**SHORT TASK**
Gather every line in the material below that contains the word "width" and list those lines.

**ITEMS**
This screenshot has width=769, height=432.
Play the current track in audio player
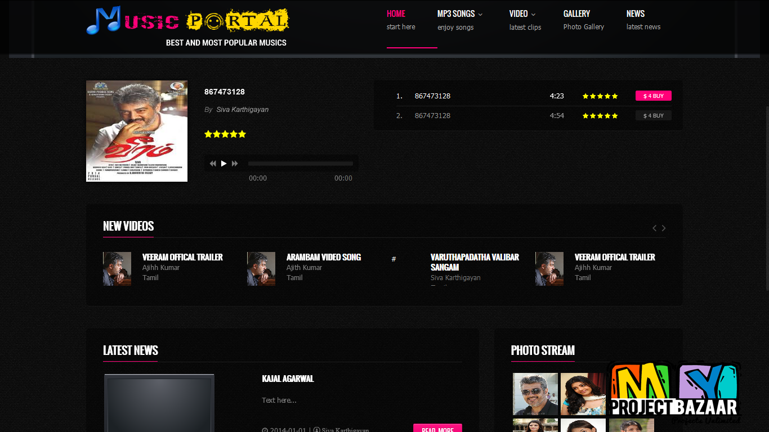223,164
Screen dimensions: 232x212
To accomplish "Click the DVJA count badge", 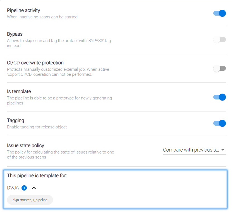I will (24, 188).
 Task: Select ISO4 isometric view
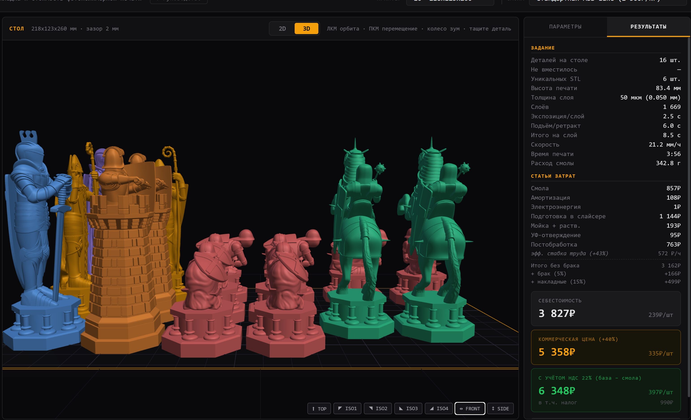tap(439, 408)
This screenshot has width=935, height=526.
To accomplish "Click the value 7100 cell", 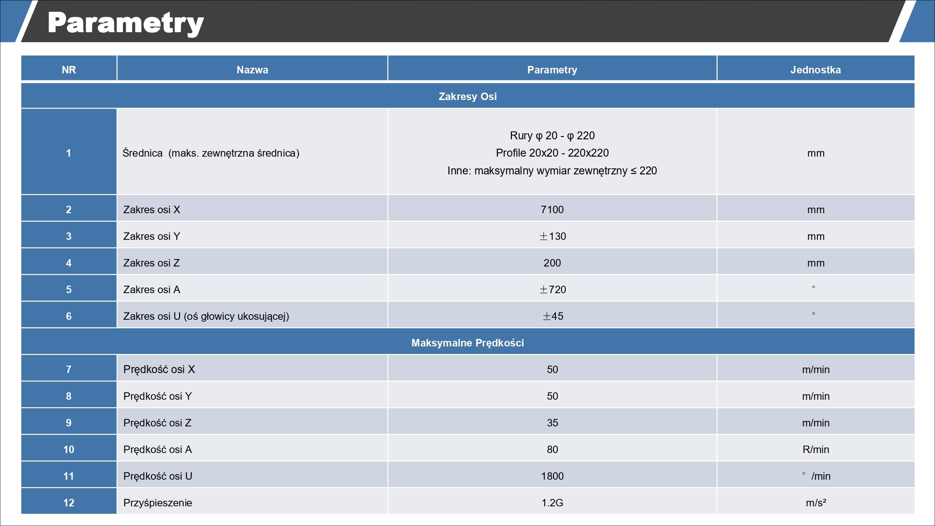I will (x=552, y=209).
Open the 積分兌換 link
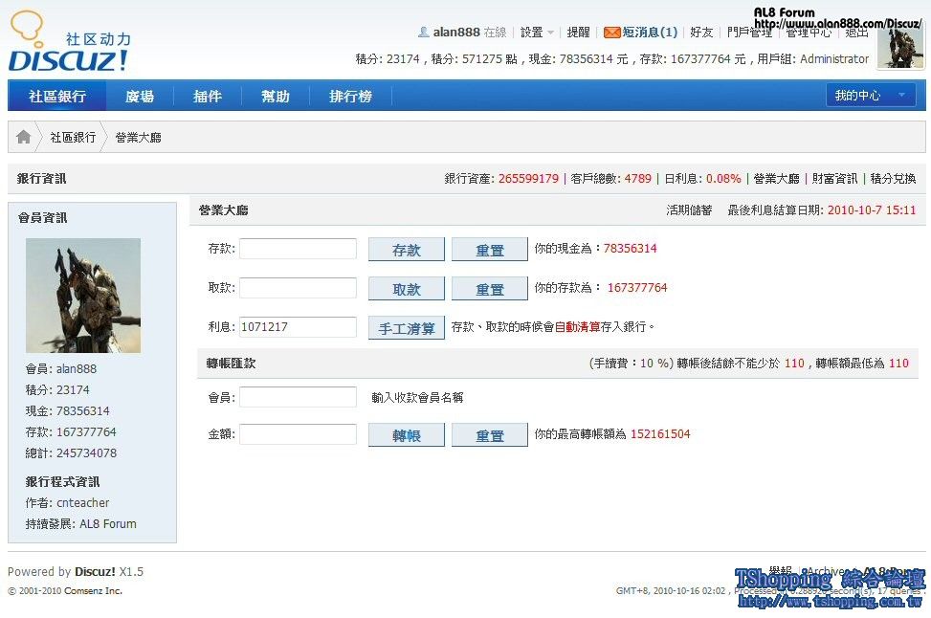 click(892, 179)
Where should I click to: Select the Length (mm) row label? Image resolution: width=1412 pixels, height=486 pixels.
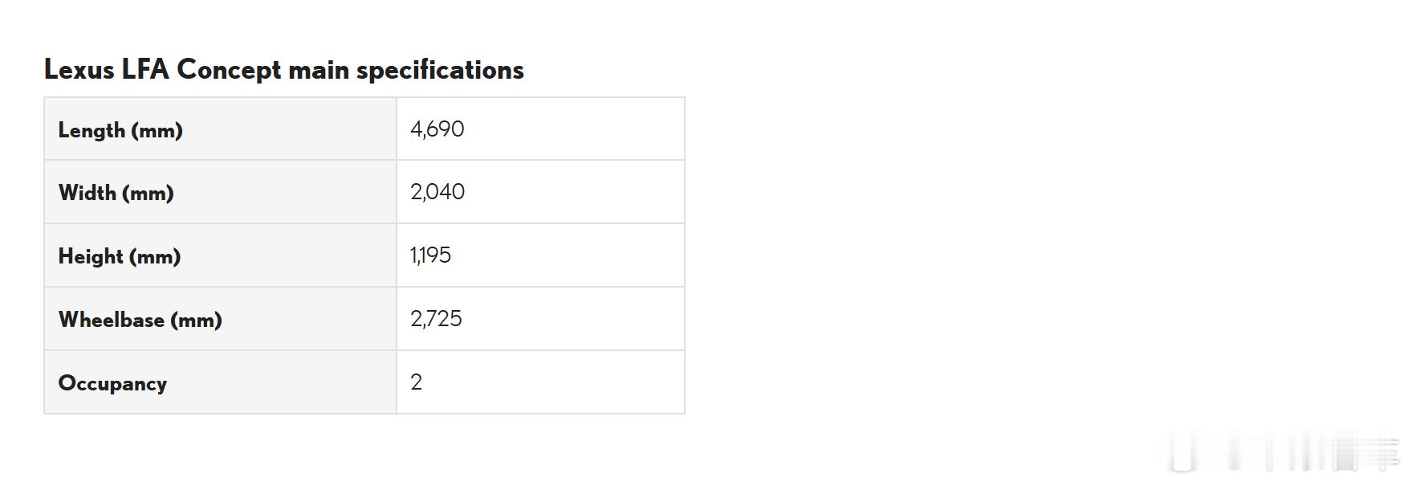pyautogui.click(x=120, y=130)
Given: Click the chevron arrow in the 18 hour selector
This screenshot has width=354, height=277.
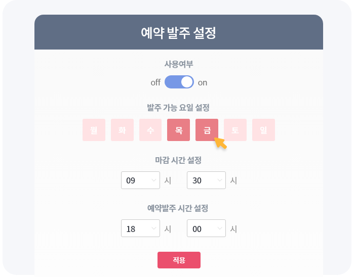Looking at the screenshot, I should click(x=154, y=228).
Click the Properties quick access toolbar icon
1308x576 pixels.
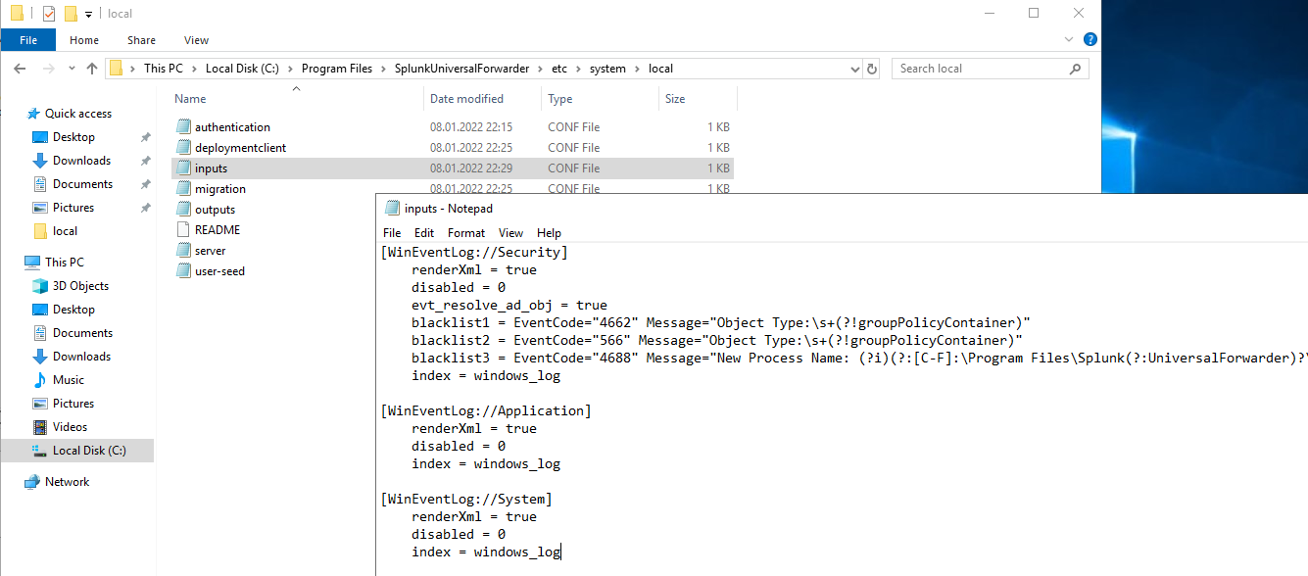(x=49, y=14)
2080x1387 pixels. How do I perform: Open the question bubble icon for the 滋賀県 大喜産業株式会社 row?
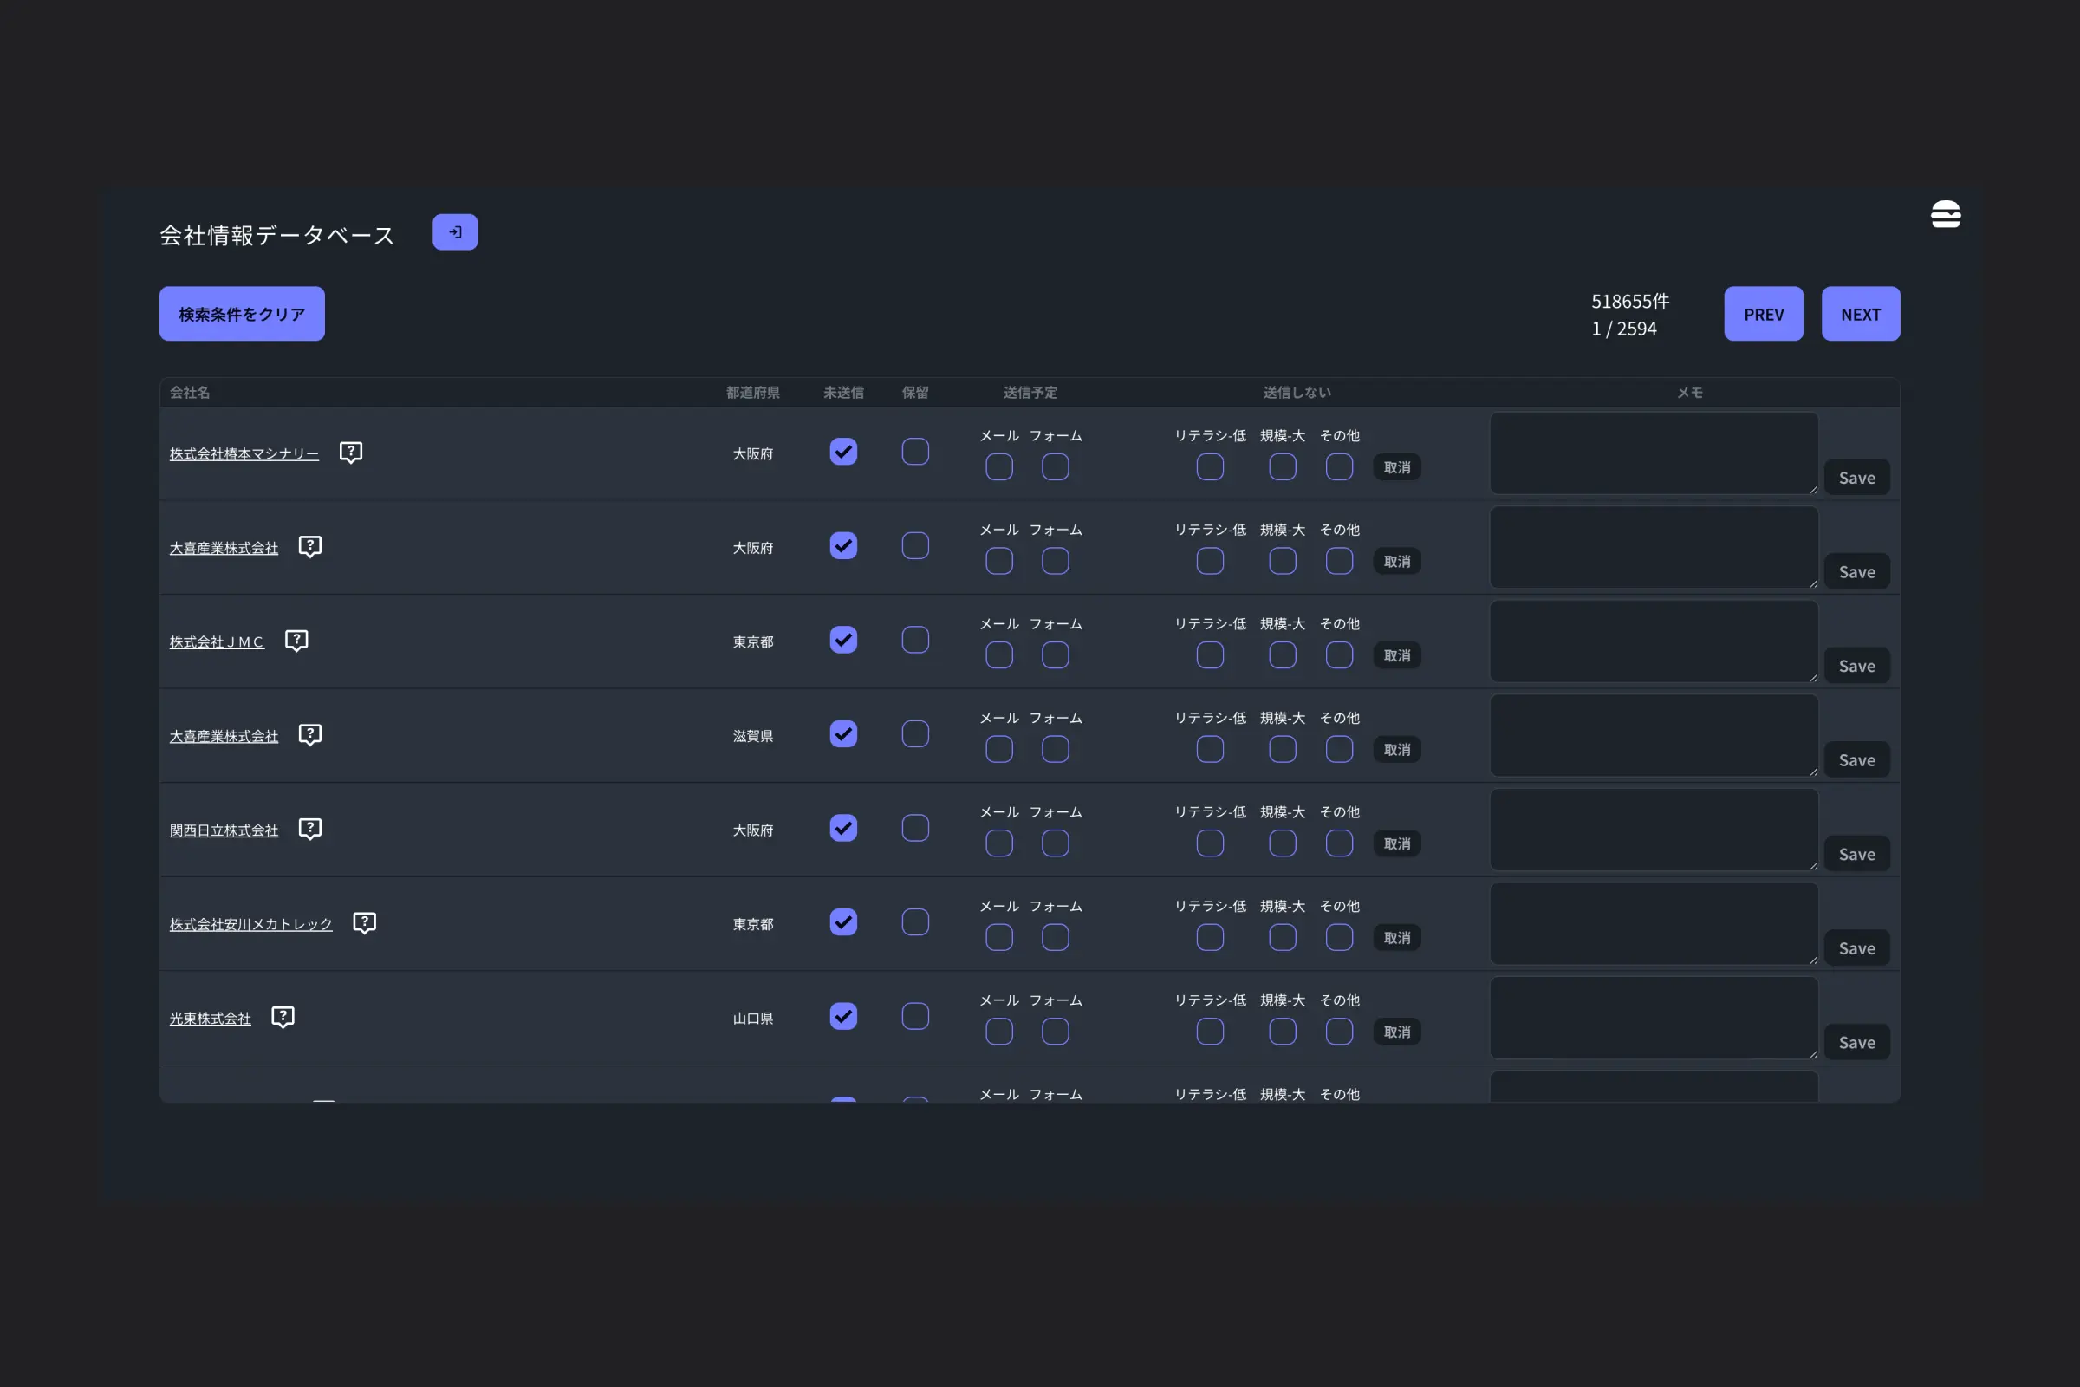click(310, 734)

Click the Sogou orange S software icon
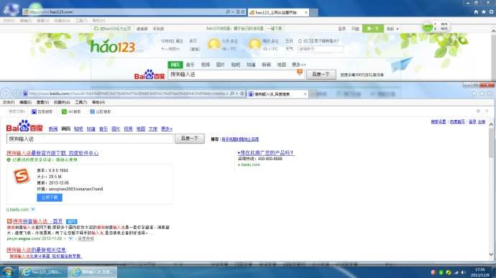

**SOLVED EXERCISE**
This screenshot has width=769, height=432.
This screenshot has width=935, height=526.
Where should I click to: Select the Length (mm) row label? Image resolution: width=1412 pixels, height=486 pixels.
This screenshot has width=354, height=277.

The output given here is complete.